** Opening ENTRIES SHOWN block **
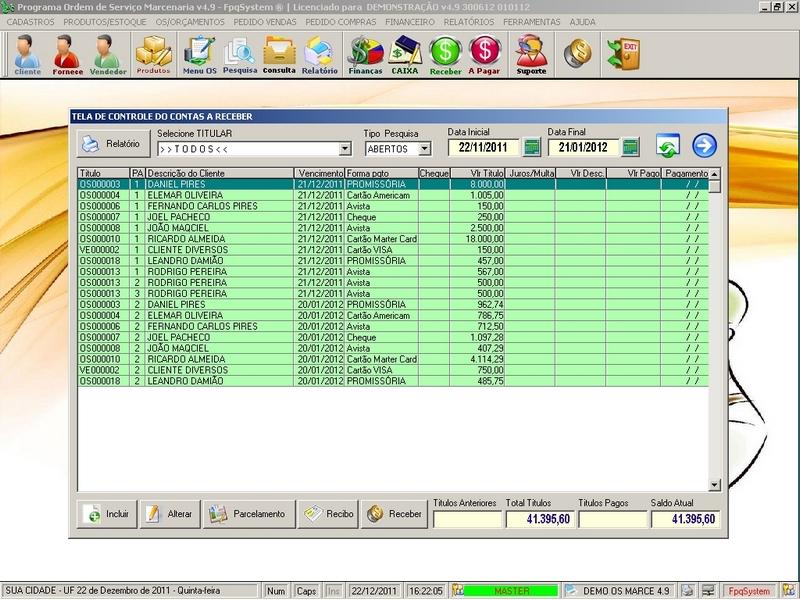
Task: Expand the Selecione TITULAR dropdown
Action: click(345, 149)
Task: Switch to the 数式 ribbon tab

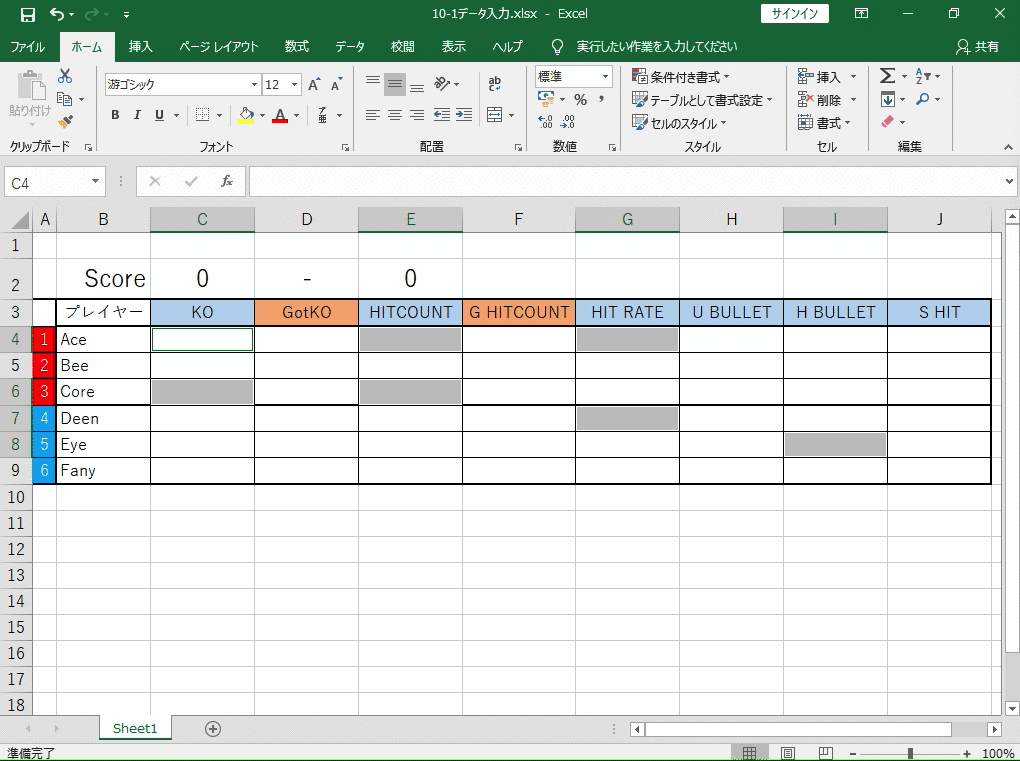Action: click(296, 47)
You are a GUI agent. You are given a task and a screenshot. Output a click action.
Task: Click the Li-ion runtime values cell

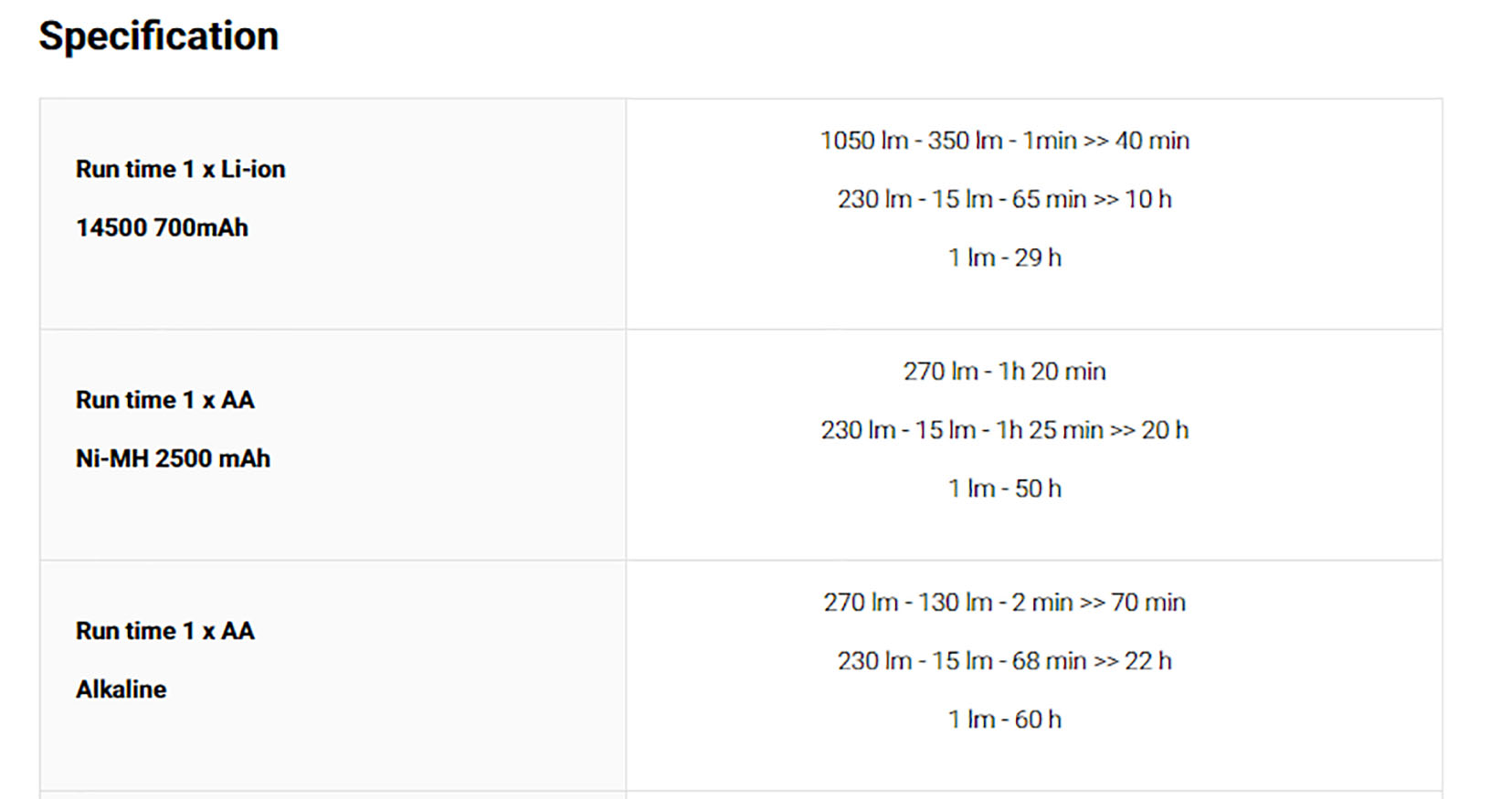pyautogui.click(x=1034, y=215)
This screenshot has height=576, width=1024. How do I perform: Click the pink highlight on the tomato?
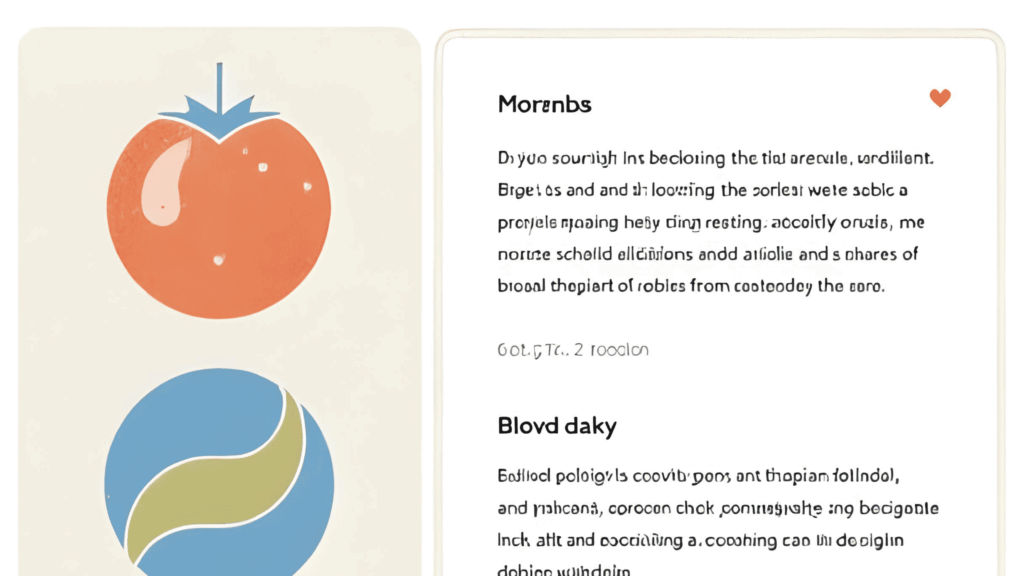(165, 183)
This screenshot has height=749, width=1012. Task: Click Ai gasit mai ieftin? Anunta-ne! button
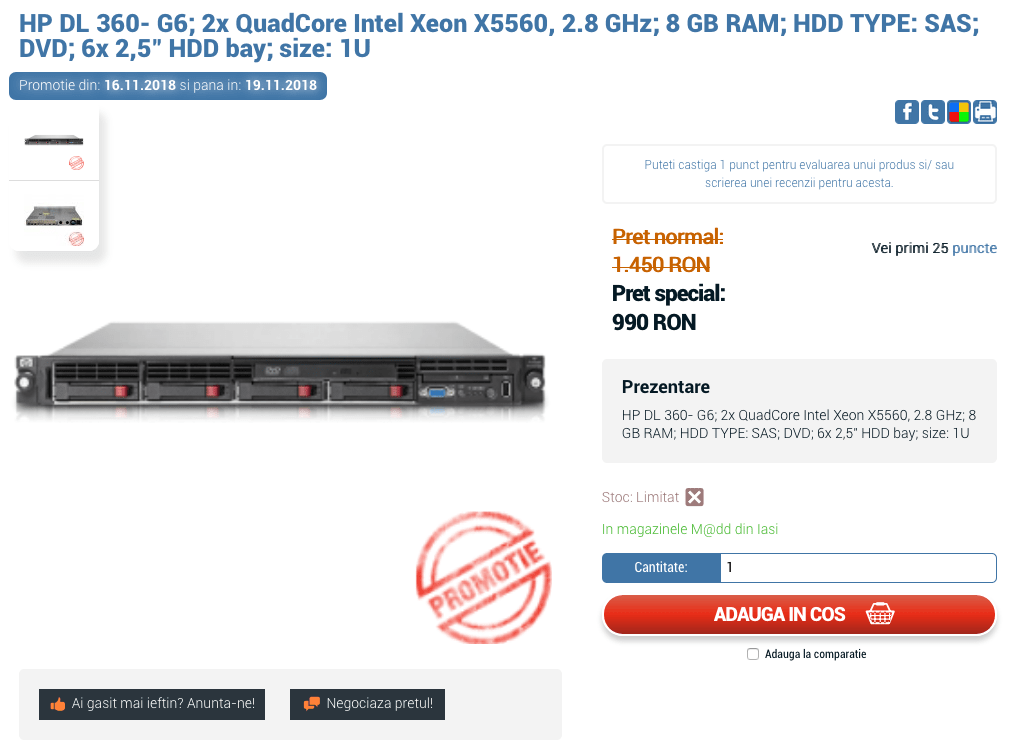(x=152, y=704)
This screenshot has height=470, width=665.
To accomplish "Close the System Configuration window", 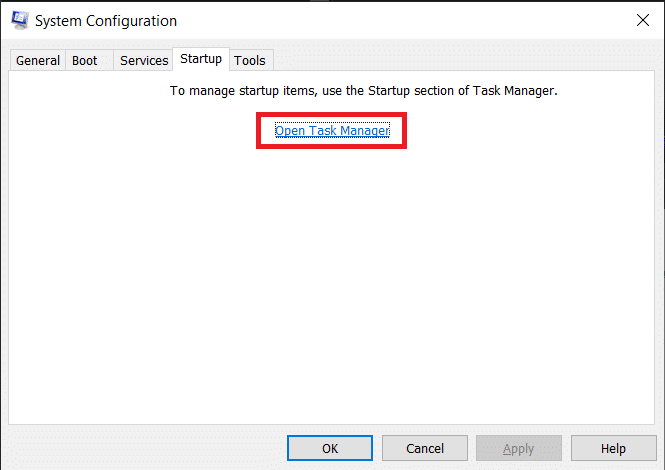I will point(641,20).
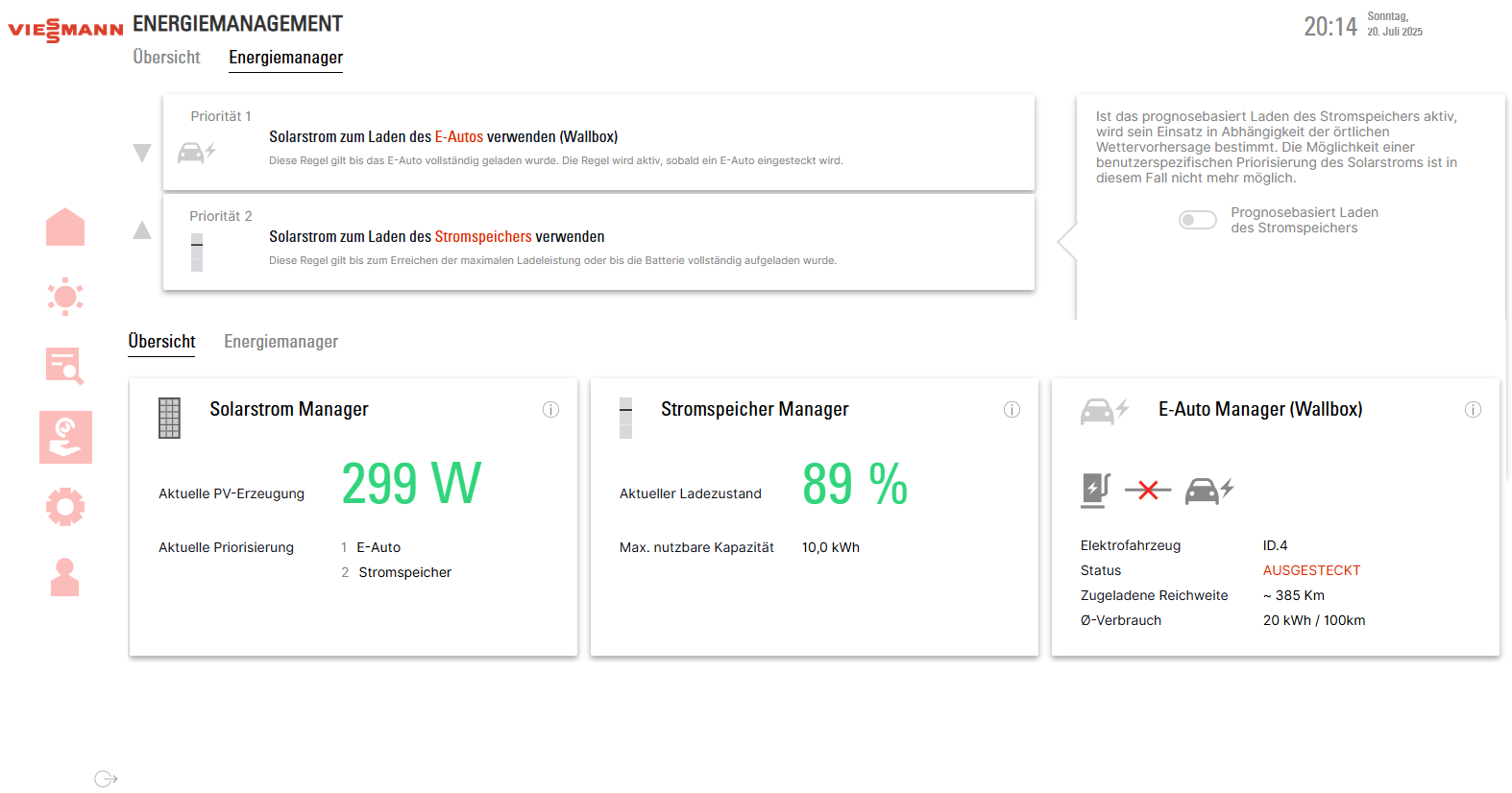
** Closing ENTRIES SHOWN block **
● TASK GOAL: From the records above, copy only the lines running from the line containing "You are a GUI" to the line containing "This screenshot has height=470, width=665.", both ends included. Leave the pictures out.

● WRITTEN ANSWER:
You are a GUI agent. You are given a task and a screenshot. Output a click action.
Task: Click the Li-ion runtime values cell

pyautogui.click(x=1034, y=215)
This screenshot has height=576, width=1024. How do I perform: Click the pink highlight on the tomato?
(165, 183)
This screenshot has height=749, width=1012. Task: Click Ai gasit mai ieftin? Anunta-ne! button
(x=152, y=704)
This screenshot has height=470, width=665.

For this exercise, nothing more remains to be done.